#### [TASKS TO CARRY OUT]
**A.** In the passage on asteroid mining, reproduce the text from "In 1980, there" to "nickel asteroid grains.", changing "nickel" to "titanium".
**B.** List every year mentioned in the passage on asteroid mining.

#### [PASSAGE TO READ]
----------------

In 1980, there were only 30 known near-earth astroids, now there are 9,500 and more interesting targets are discovered every day (500 per year and accelerating). Over 850 are bigger than 1km ‘planet busters’, over 7800 can be reached easier than the moon.
Current cost of launching stuff to space is $10,000 per kg, so being able to manufacture directly in space with materials harvested from space is a tremendous cost savings. Therefore a ton of material on Earth that would be worth only a few thousand dollars per ton, would be worth several million dollars in orbit for the same ton of material.
Manufacturing in space
Manufacturing in space can be accomplished using their patented micro-gravity foundry, a 3D printer that prints high strength high quality nickel metal parts from any source, including ground nickel asteroid grains.
Once manufactured, completed goods can be delivered anywhere on Earth, and it’s just as easy to drop it in remote locations like Antartica as anywhere else.
Fireflies: fast, one-way prospecting trips starting in 2015. Dragonflies: starting in 2016, 3-4 year round trip missions bringing back 50-100 lb samples, not just from one asteroid but several asteroids. Analysis will be done of not just the chemistry, but also the geography and composition of the asteroids such as how they need to be broken up, how they need to be handled, etc. By 2020, commercial operation will begin for mining large scale, including creating their own fuel for return trips.
Potential commercial uses
- Providing fuel for orbiting satellites is worth $5-8 million for just one extra month of operation per satellite, so this is the first target for revenue.
- Allows high speed internet and ultra high definition tv to everyone on the planet because of allowing great number of large satellites.

----------------

#### [PROVIDED DATA]
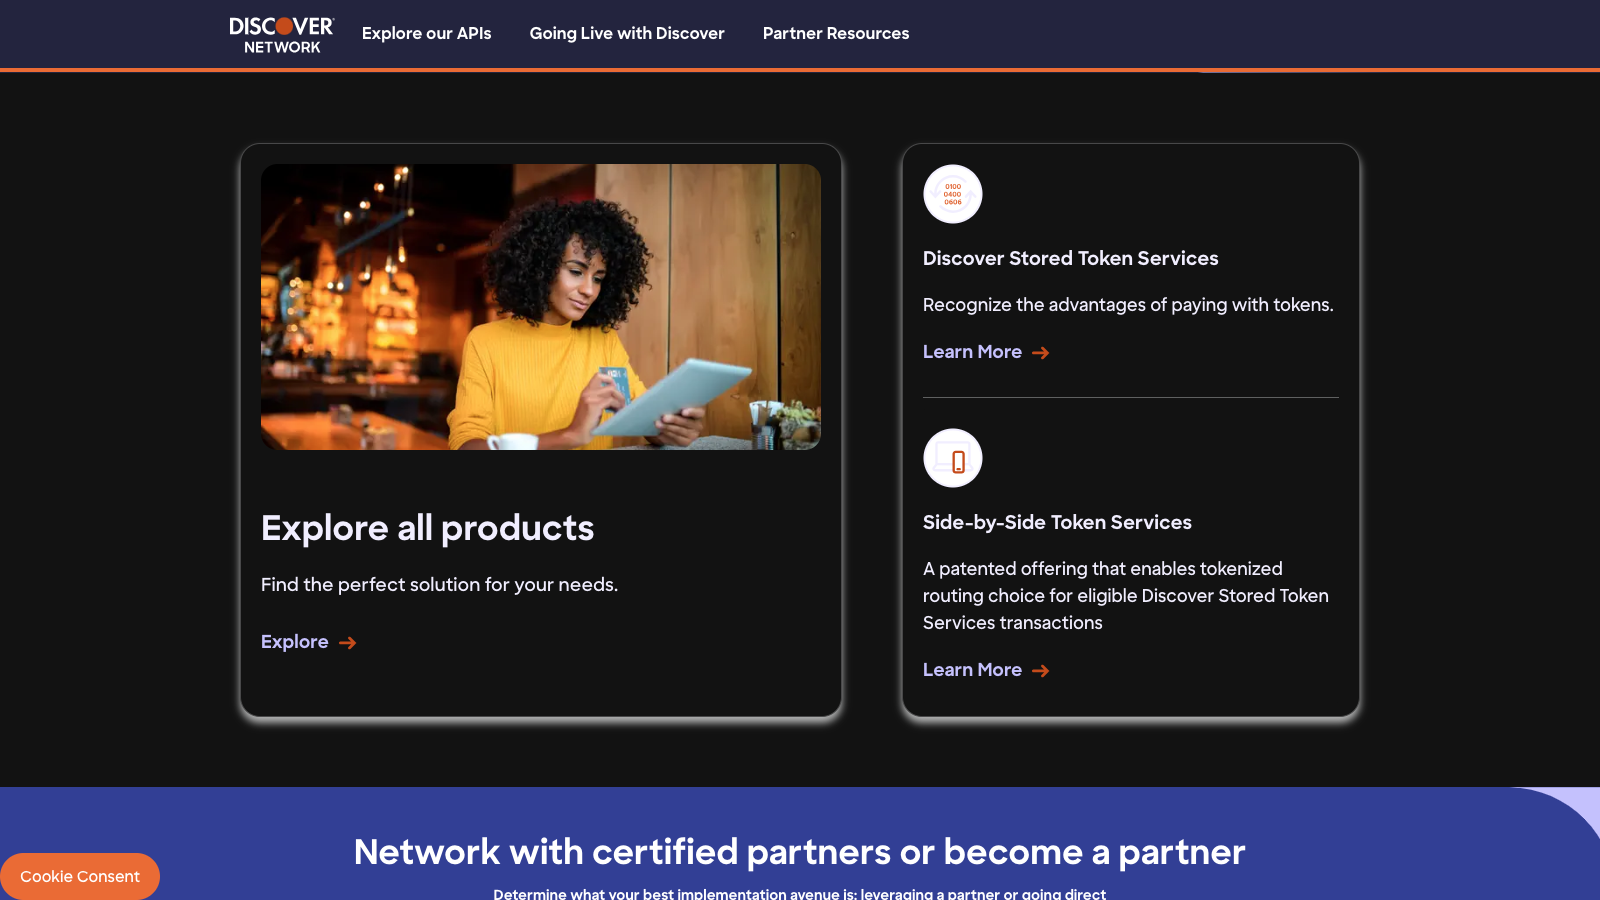Click the Stored Token Services binary icon
1600x900 pixels.
(952, 194)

----------------

#### [RESPONSES PER TASK]
**A.**
In 1980, there were only 30 known near-earth astroids, now there are 9,500 and more interesting targets are discovered every day (500 per year and accelerating). Over 850 are bigger than 1km ‘planet busters’, over 7800 can be reached easier than the moon.
Current cost of launching stuff to space is $10,000 per kg, so being able to manufacture directly in space with materials harvested from space is a tremendous cost savings. Therefore a ton of material on Earth that would be worth only a few thousand dollars per ton, would be worth several million dollars in orbit for the same ton of material.
Manufacturing in space
Manufacturing in space can be accomplished using their patented micro-gravity foundry, a 3D printer that prints high strength high quality titanium metal parts from any source, including ground titanium asteroid grains.

**B.** 1980, 2015, 2016, 2020